● **Extrait source**

- - - - -

Après avoir érigé la lutte contre la violence domestique en impératif moral indiscutable, les économistes attribuent un coût à la violence faites aux femmes

La violence familiale compromet le développement

d'Lëtzebuerger Land vom 10.12.2021

La mobilisation contre les violences faites aux femmes et aux filles ne faiblit pas. Le 25 novembre s’est tenue sous l’égide de l’ONU la « Journée internationale pour l’élimination de la violence à l’égard des femmes », instaurée en 1999. À cette occasion, le Fonds Monétaire International (FMI) a publié un document de 39 pages qui montre que dans de nombreux pays en développement, mettre fin à ces violences ne constitue pas seulement « un impératif moral indiscutable » mais présente aussi un enjeu économique majeur. Selon la définition adoptée en 1993 par l’Assemblée générale des Nations unies sont concernés « tous actes de violence dirigés contre le sexe féminin, et causant ou pouvant causer aux femmes un préjudice ou des souffrances physiques, sexuelles ou psychologiques, y compris la menace de tels actes, la contrainte ou la privation arbitraire de liberté, que ce soit dans la vie publique ou dans la vie privée ». L’étude publiée le 24 novembre par le FMI lève le voile sur une réalité mal connue, quand elle n’est pas délibérément occultée : les violences faites aux femmes sont davantage présentes dans les pays en développement que dans les pays riches.

- - - - -

● **Objectif**
D'après l'extrait, répondez à ces questions :
1. En quelle année la « Journée internationale pour l'élimination de la violence à l'égard des femmes » a-t-elle été instaurée ?
2. Combien de pages compte le document publié par le FMI ?
3. En quelle année l'Assemblée générale des Nations unies a-t-elle adopté la définition citée ?
Le listing ci-dessous forme un matériau indépendant de l'extrait.

● **Données enregistrées**

- - - - -

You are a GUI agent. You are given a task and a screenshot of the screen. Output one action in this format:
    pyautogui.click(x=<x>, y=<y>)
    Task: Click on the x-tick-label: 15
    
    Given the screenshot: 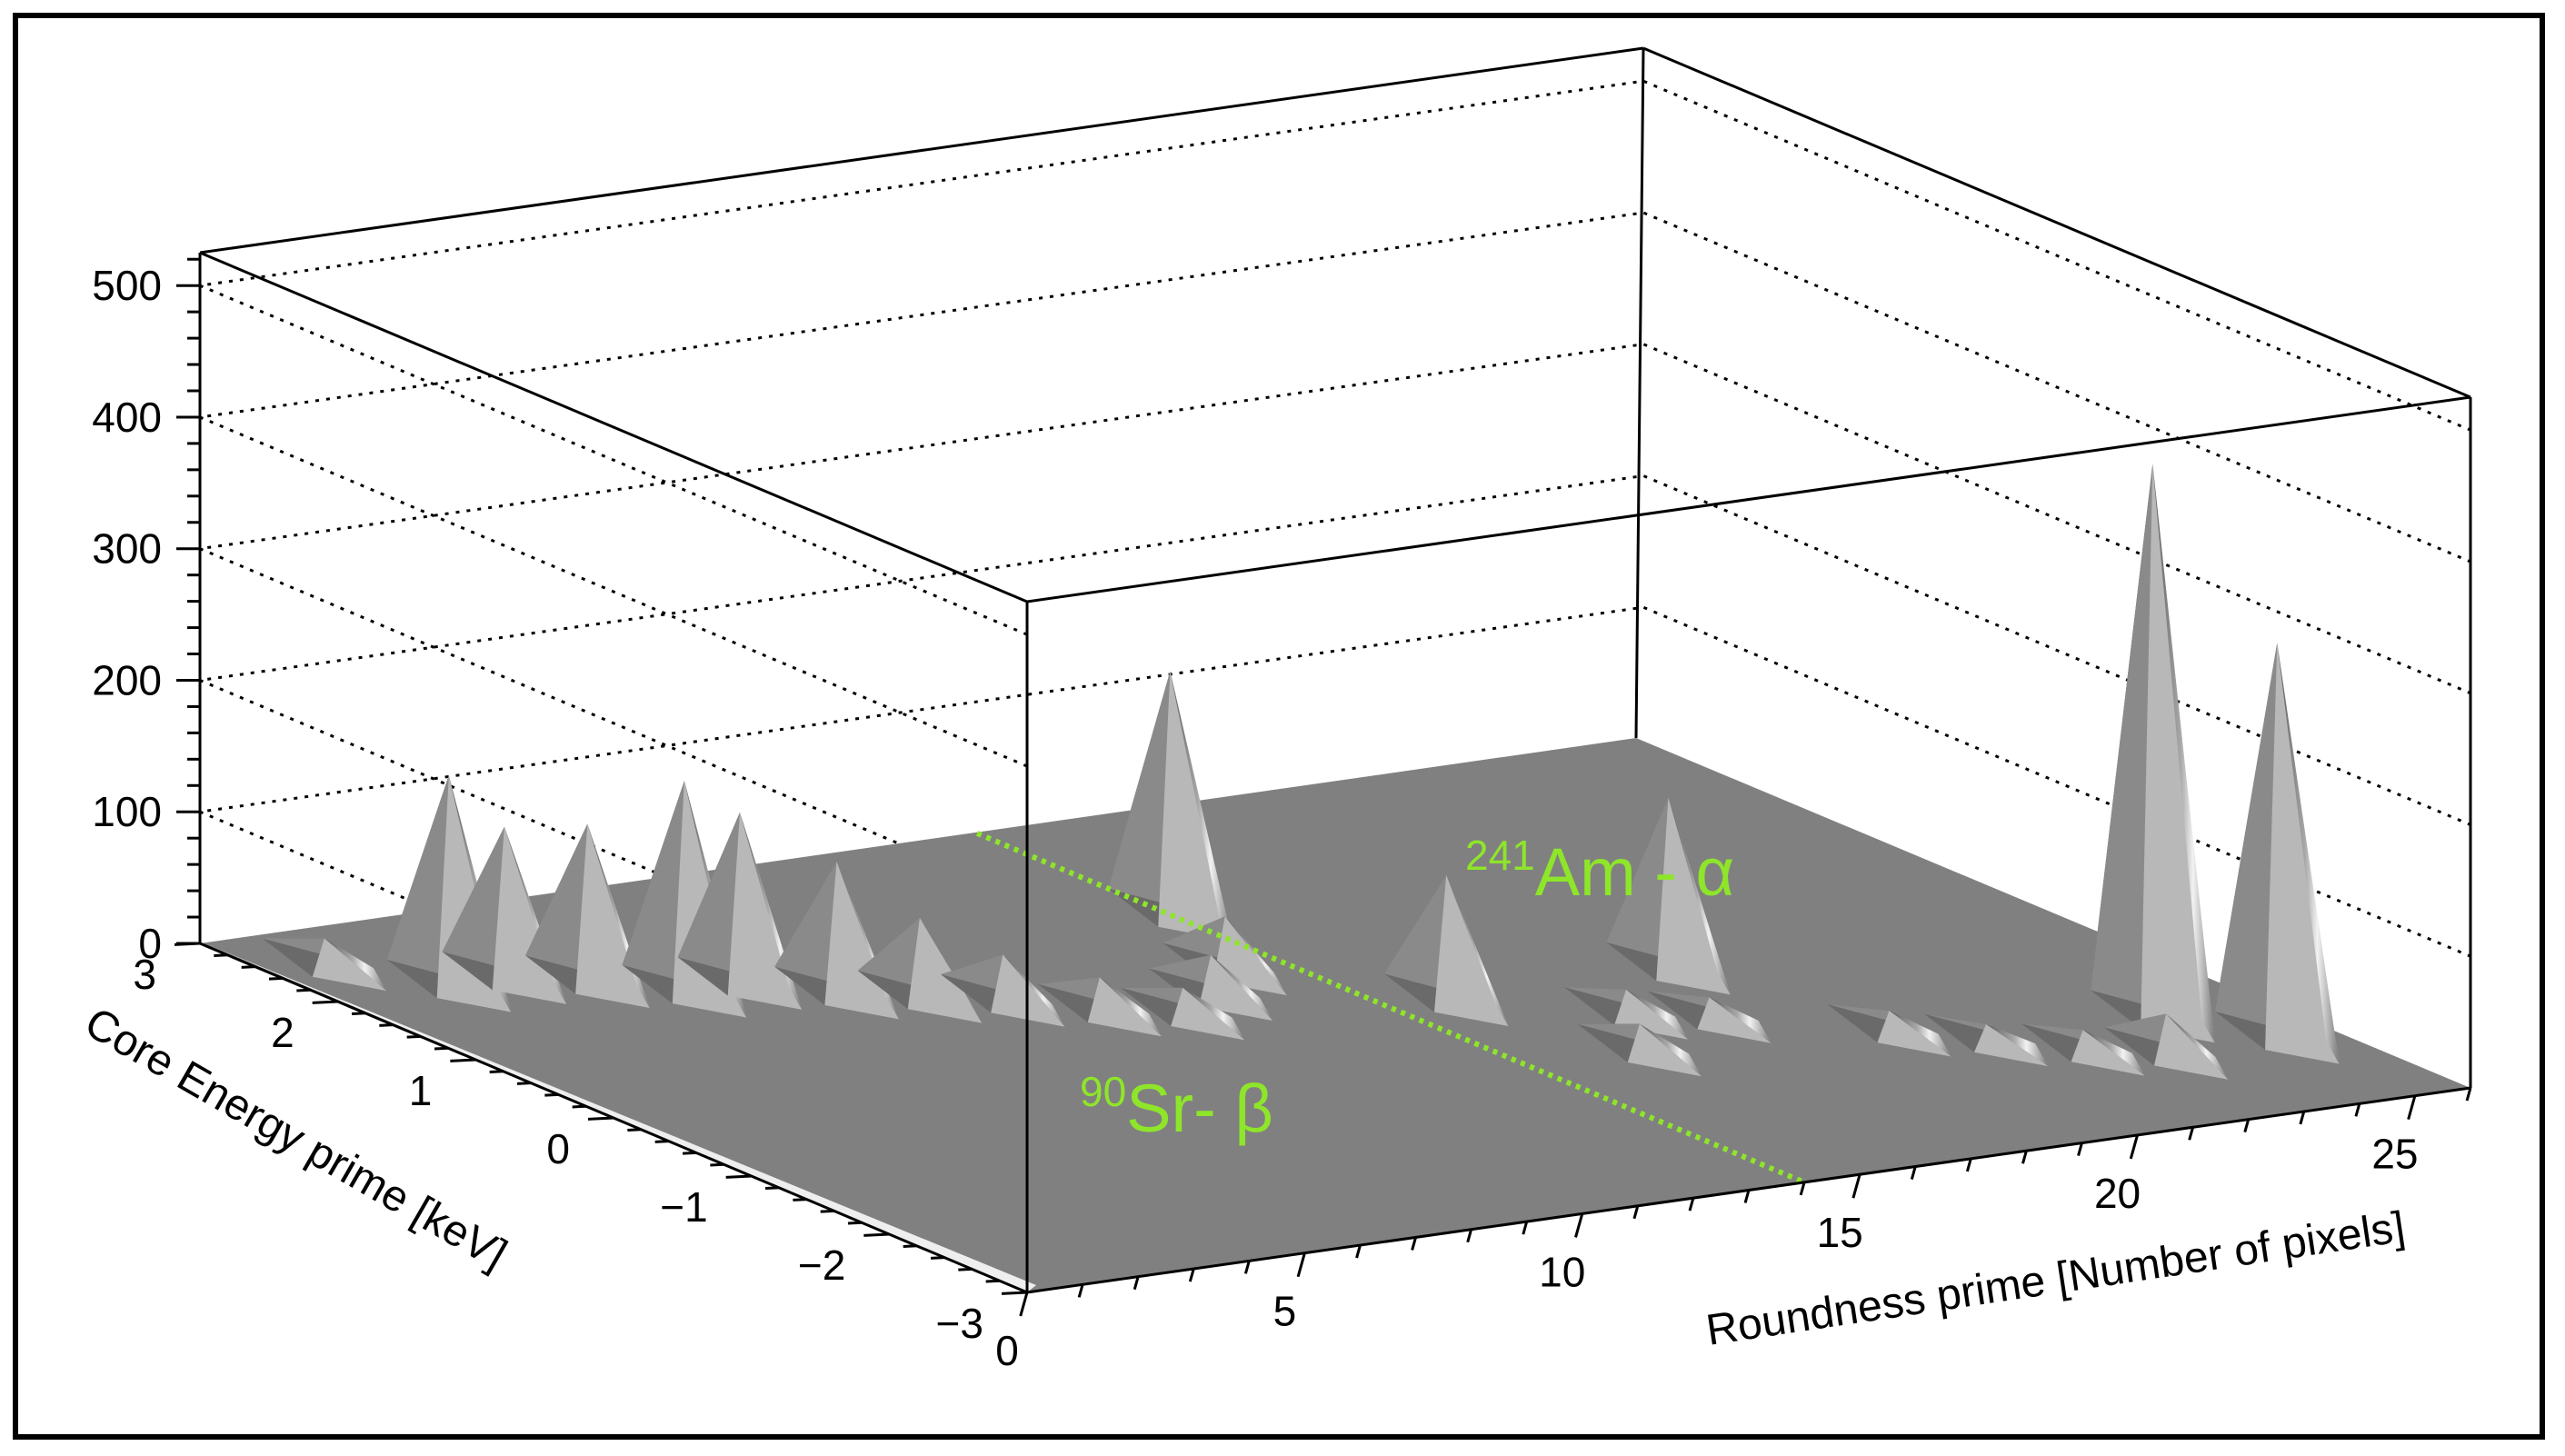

- - - - -

● **Réponse attendue**
1. En 1999.
2. 39 pages.
3. En 1993.